**Set tasks**
1) Output the passage from the stock market losses article starting at "Learn How to" and ending at "to his/her vulnerability.", copied word for word.
2) Answer these questions using the article on stock market losses:
(a) What do some new traders do to cover up a loss?
(b) What helps an experienced trader deal with situations better?
(c) In an immediate loss, what feeling does the crash give?
3) Write the next part of the article on dealing with stock market losses, picking up right after its final sentence.

Learn How to deal with losses in the Stock Market
A stock market is a place where fortunes are made and lost. Sometimes even the hard work, experience, and strategies look pity in front of luck. But no one should trade based on luck. It’s a part and parcel of trading. But what’s more important is how we react to the losses, which is quite an important one. For new traders, loss in trading will be devastating and it may shackle its beliefs if the loss is too big. But for experienced traders, it doesn’t bother much. An experienced trader has faith in himself and its experience helps in dealing with situations better. But new traders lack belief as they don’t have a track record yet. So, this adds to his/her vulnerability.
The important fact to note is not the loss, but how one reacts to the loss. A new trader takes the big loss on its personal level and gets hijacked by their emotions, which are often quite destructive. Some take more risks in order to cover up the loss without understanding the risk and return of the trade. This may make the situation worse. Few quit the market and vowed never to return it. All these things are a trait of a person with a lower understanding of the market. Such reactions are quite destructive for a long-term trader. It may drive towards erratic behaviour. They even lose the foresight to see the opportunity in other’s trade. Loss can be categorized into two types:
- Immediate: In this, the loss is clear, and the crash is big enough to give a feeling that there is no tomorrow. It is quite rare events occur due to systematic threats.

**Material provided**
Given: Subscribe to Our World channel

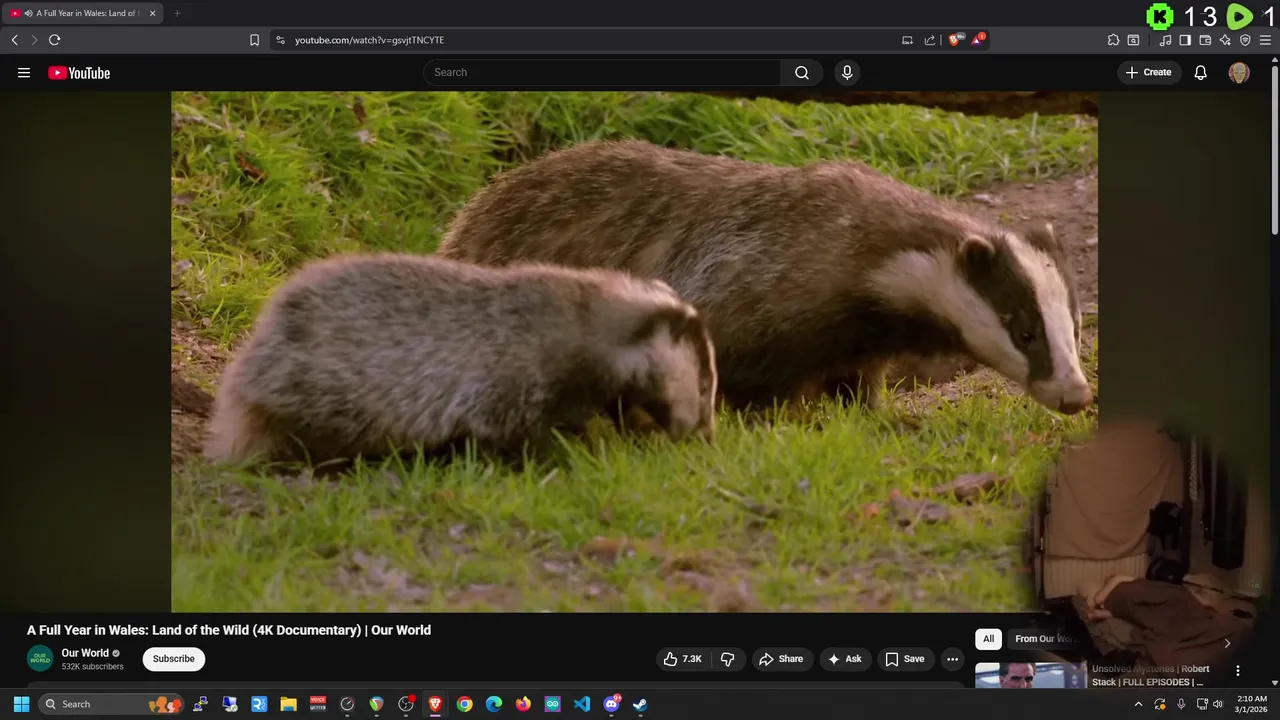Looking at the screenshot, I should 173,659.
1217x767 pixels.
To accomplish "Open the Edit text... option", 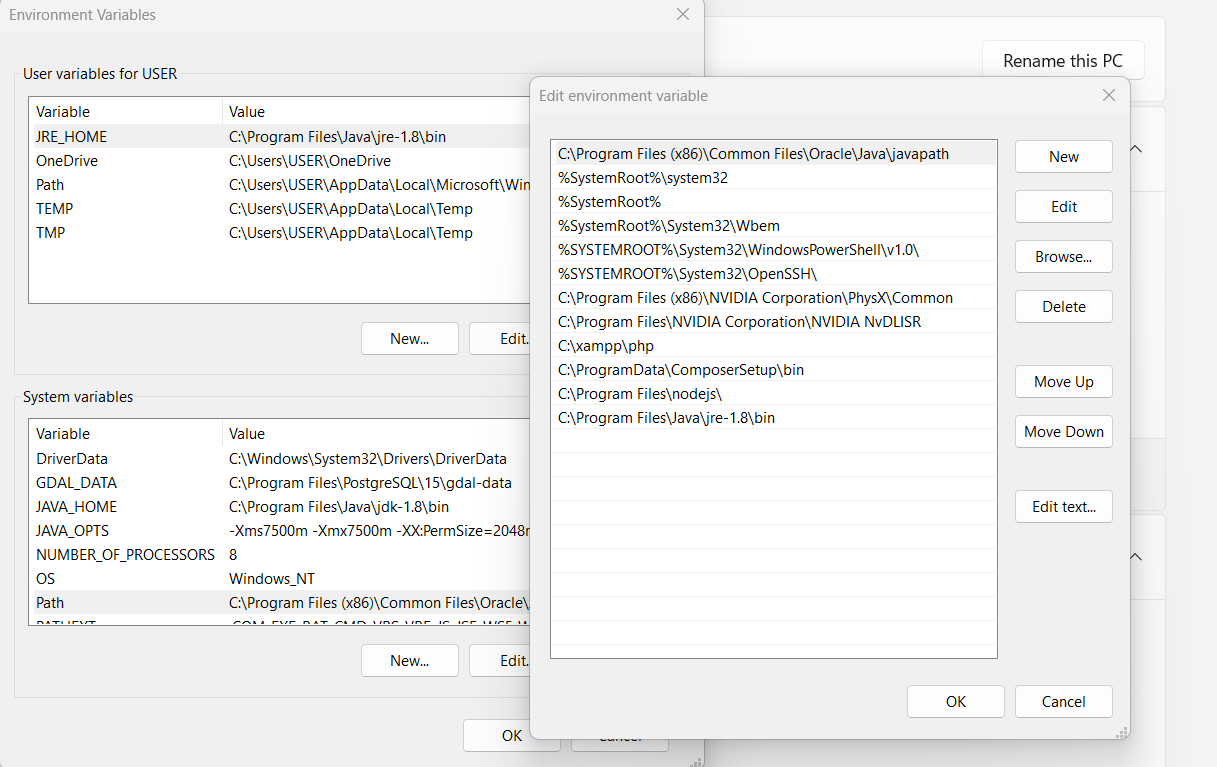I will coord(1063,507).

**Results**
1)
Learn How to deal with losses in the Stock Market
A stock market is a place where fortunes are made and lost. Sometimes even the hard work, experience, and strategies look pity in front of luck. But no one should trade based on luck. It’s a part and parcel of trading. But what’s more important is how we react to the losses, which is quite an important one. For new traders, loss in trading will be devastating and it may shackle its beliefs if the loss is too big. But for experienced traders, it doesn’t bother much. An experienced trader has faith in himself and its experience helps in dealing with situations better. But new traders lack belief as they don’t have a track record yet. So, this adds to his/her vulnerability.

2)
(a) They take more risks without understanding the risk and return of the trade.
(b) Their experience, along with faith in themselves.
(c) The feeling that there is no tomorrow.

3)
- Slow: In this process, the loss can be subtle, and the stock price drops over a period of time.
A trader or investor should be aware of both types of threats and better position itself to reduce its impact. Successful traders know the art of handling trading losses. He/She treats losses as an opportunity to learn and improve his/her trading skills. Sometimes a loss prepares a trader for greater trading opportunities in the future and helps in becoming a more skillful trader. These are some of the steps which a trader needs to learn to avoid losses in the future.
1) Take the responsibility of the loss: One of the common traits among the traders is to pass the failure or loss on the economy, exchange, companies, and multiple factors. But this is a bad sign for any trader. If you made the loss, make sure to own it rather than avoiding it. If one avoids it, the chances of committing the same mistake in the future are high. Take ownership of your trade and money. It’s the first sign of a successful trader.
2) Stop Unnecessary trading: If the loss is big, don’t try to jump on the other trade in order to overcome the loss. Take your time to first figure out what went wrong. Assess every bit and piece of your trade and analysis, whether the trade was well planned.
3) Make a plan for future Trades: Before making any future trades, first, make a detailed action plan for future trades. One should make a detailed analysis about the entry of the trade, exit of the trade, and what will be the stop loss. These basic things will make a lot of difference to your trades.
4) Put your loss in perspective: Always be rational in looking into the loss. Some times silliest trades hold the key to future success. Rather than taking your loss emotionally, try to learn the lesson. Getting a perspective on your life when the chips down help restore balance.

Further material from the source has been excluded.